Build Machine Learning Pipeline with Snowflake, dbt, Python UDFs and Snowpark to Predict FIFA World Cup winner
In this blog I'll demonstrate how one can build a Machine Learning pipeline using Snowpark and Python UDFs to host a model inside Snowflake and run predictions against it to determine outcomes, in this context, results of the 2022 FIFA World Cup games.
Written by — Mika Heino, Data Architect
Between November 20th and December 18th of 2022, 22nd FIFA World Cup is played again.
Every one of us has some opinions on which team is the best. For me, it's Italy. I was born in 1984 and my brother was born a few years later, in 1986. For me and my brother, the games held in 1994 were the first games that we truly remember. At that time, you kinda chose a country to root for in the games, as Finland wasn't participating. I chose Italy because of Roberto Baggio and my brother chose Brazil. I'll leave that to sink in for those who remember when the games ended in the States.
Now that I'm heading into my 40s, I'm still interested in WC games but I know more about how data can help in predicting outcomes and I know a bit of SQL and Python. Can I predict the outcome of 2022 games using already existing data, my skills and a platform called Snowflake?
In this blog post, I will go through the tools used in the ML pipeline, go through the pipeline step-by-step, show my prediction of the FIFA World Cup winner of 2022 and lastly discuss how one can create production ready ML pipeline together with dbt.
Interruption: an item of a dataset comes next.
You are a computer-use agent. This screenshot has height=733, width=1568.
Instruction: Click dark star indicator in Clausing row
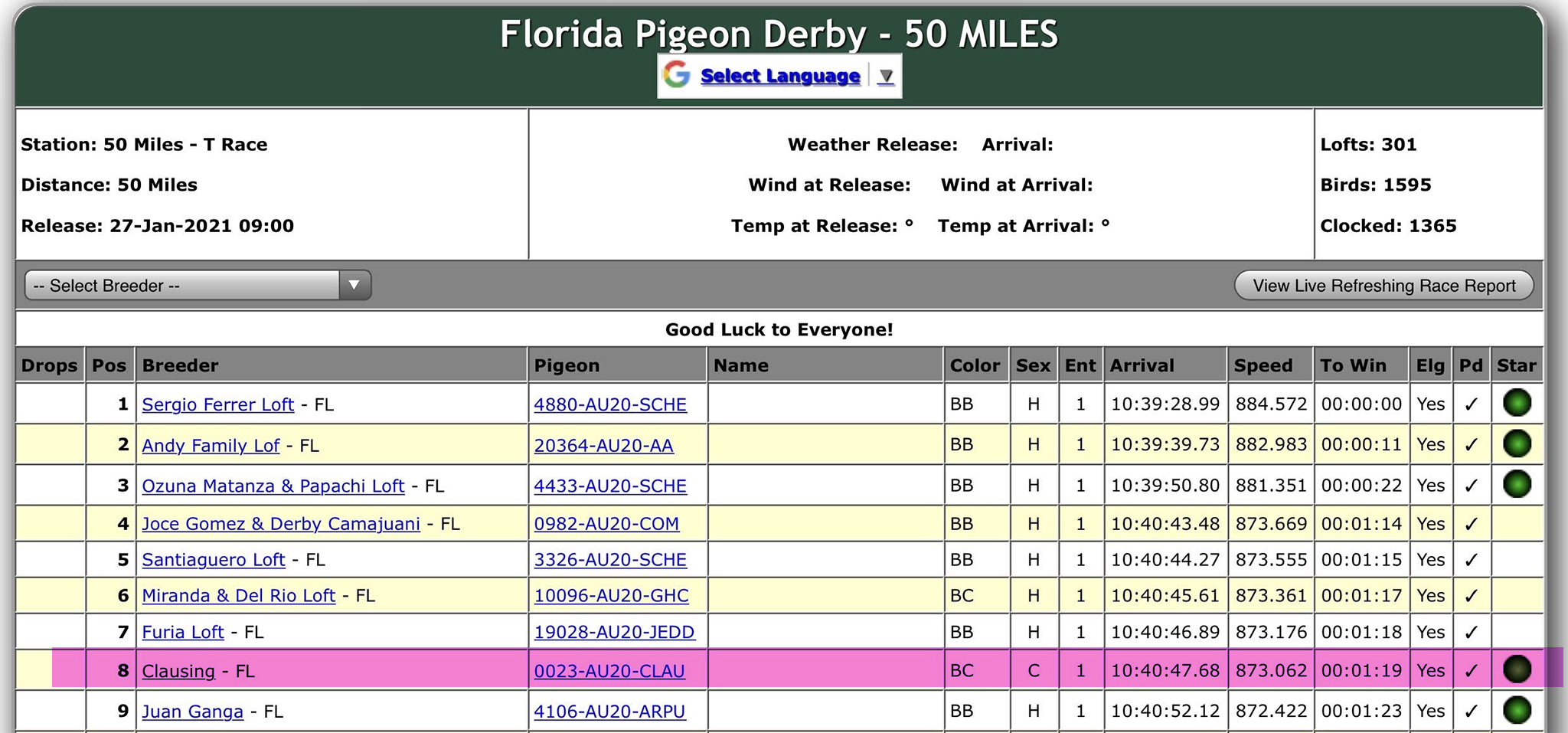tap(1517, 669)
This will be the last time when 32 teams will attend the games, next games will be joint games with Mexico, Canada and the United States in 2026, and those will have 48 teams attending.
Teams are divided into groups from A to H (8 in total), from which the two best teams advance to the knockout stage. For me, this means that I need to calculate the outcome of 64 games.
For that, I need the help of Machine Learning. Luckily, for "some" reason, predicting the outcomes of football games is popular in betting groups and there are multiple good articles on predicting the outcomes of Premier League games.
Inspired by those articles, I will also apply the popular Poisson distribution formula to calculate game results. I already know that the Poisson distribution has its flaws and better results would be achieved with Dixon-Coles or further more with a Bayesian model. In this case, I will stick to Poisson as the main purpose of this article is to demonstrate how Snowpark and Python UDF capabilities elevate the Snowflake ecosystem to support Machine Learning use cases.
For those who are unfamiliar with statistical models, the Poisson distribution formula is a model that can be used to give a probability for events which are not related to each other (editors note: this is highly simplified). In this case, it will give me the probability of home wins based on existing data from previous football matches.
As data, I will use a dataset provided by Kaggle which contains results of over 40,000 international football games from 1872 to 2022. This dataset contains information on when the game was played, where it took place and how it ended. To avoid odd results, I will limit the data to results from 2000 to the present. All of you with knowledge of football history can already guess that using data from the early 1900s would change results highly in favour of previously dominant countries, mainly England (sorry for fans of England, the cup is still not coming home).
THE ML PIPELINE
The pipeline that I'll be using to predict the results of the WC games, is the following and has the same traits as in Snowflake release blog about Python for Machine Learning.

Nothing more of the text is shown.